### Selected extract
▼
Vegan Cyclist Breaks 6800km Record on Hash Brown Diet

Vegan Cyclist Breaks 6800km Record on Hash Brown Diet

Updated July 11, 2019. Vegan cyclist Abdullah Zeinab set a new record and he did it on a diet of mostly hash browns.

Zeinab rode in the Trans Am Bike Race last month, an annual ultra-cycling event that takes the rider across the United States from Astoria, Oregon to Yorktown, Virginia. It’s a true test of both physical and mental endurance. At 6,800 kilometers, it’s nearly twice as long as this year’s Tour de France. There are no set breaks, so it’s up to the cyclist to decide when and how long to rest.

Hash Browns: Plant-Powered Fuel

Another distinction that sets the grueling race apart from others is that the rider must be completely self-sufficient. In other words, no outside help is allowed. The 25-year-old endurance athlete had to source food and shelter on his own. Fries have long been a bastion of hope for vegans dining out. During the Trans Am, Zeinab relied their breakfast-y cousin: diner hash browns.

Vegan Cyclist Breaks 6800km Record on Hash Brown Diet
Vegan cyclist Abdullah Zeinab placed first in the Trans Am Bike Race | image/Instagram

During the race, he relied on a diet of mostly hash browns. The diner staple were one of the few reliable options Zeinab could find in the Midwest. “Once I asked for some vegetables and got a sliced tomato that tasted like a truck tire that had driven through mud,” he told LIVEKINDLY “So once I realized they sold these hash browns at all the diners that was my go to. They sat well in my stomach and provided me with what I needed.”

A Record-Breaking Finish

He completed the race in a record 16 days, 9 hours, and 56 minutes, finishing first out of 74 cyclists. The Australian slept an average of three to four hours a day and estimates that he ate more than 100 hash browns throughout the entirety of the race.
▲
### Supplied material
▼
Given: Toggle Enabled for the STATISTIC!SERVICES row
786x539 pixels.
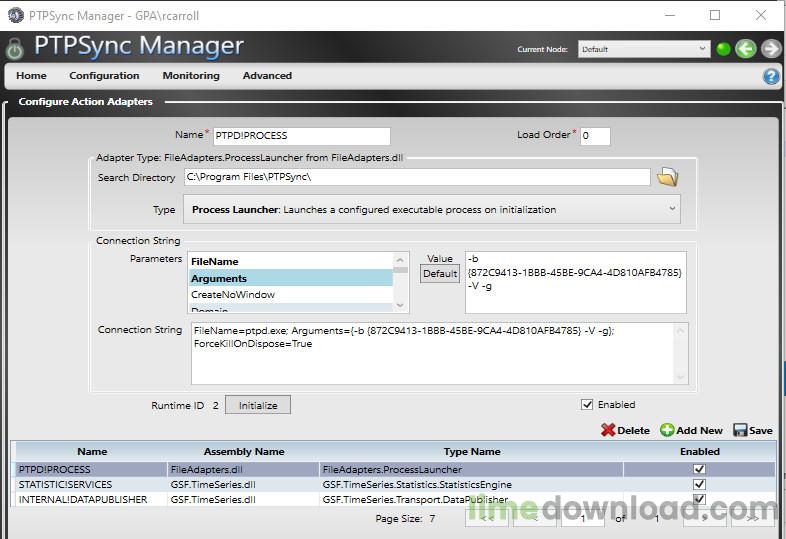Looking at the screenshot, I should point(699,484).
▲
### Exercise requirements
[1] Name every food the article on the vegan cyclist mentions.
[2] Reproduce the passage of the article on the vegan cyclist starting at "Updated July 11, 2019." and ending at "long to rest.".

### Exercise solutions
[1]
- Hash browns
- Fries
- Vegetables
- Sliced tomato

[2]
Updated July 11, 2019. Vegan cyclist Abdullah Zeinab set a new record and he did it on a diet of mostly hash browns.

Zeinab rode in the Trans Am Bike Race last month, an annual ultra-cycling event that takes the rider across the United States from Astoria, Oregon to Yorktown, Virginia. It’s a true test of both physical and mental endurance. At 6,800 kilometers, it’s nearly twice as long as this year’s Tour de France. There are no set breaks, so it’s up to the cyclist to decide when and how long to rest.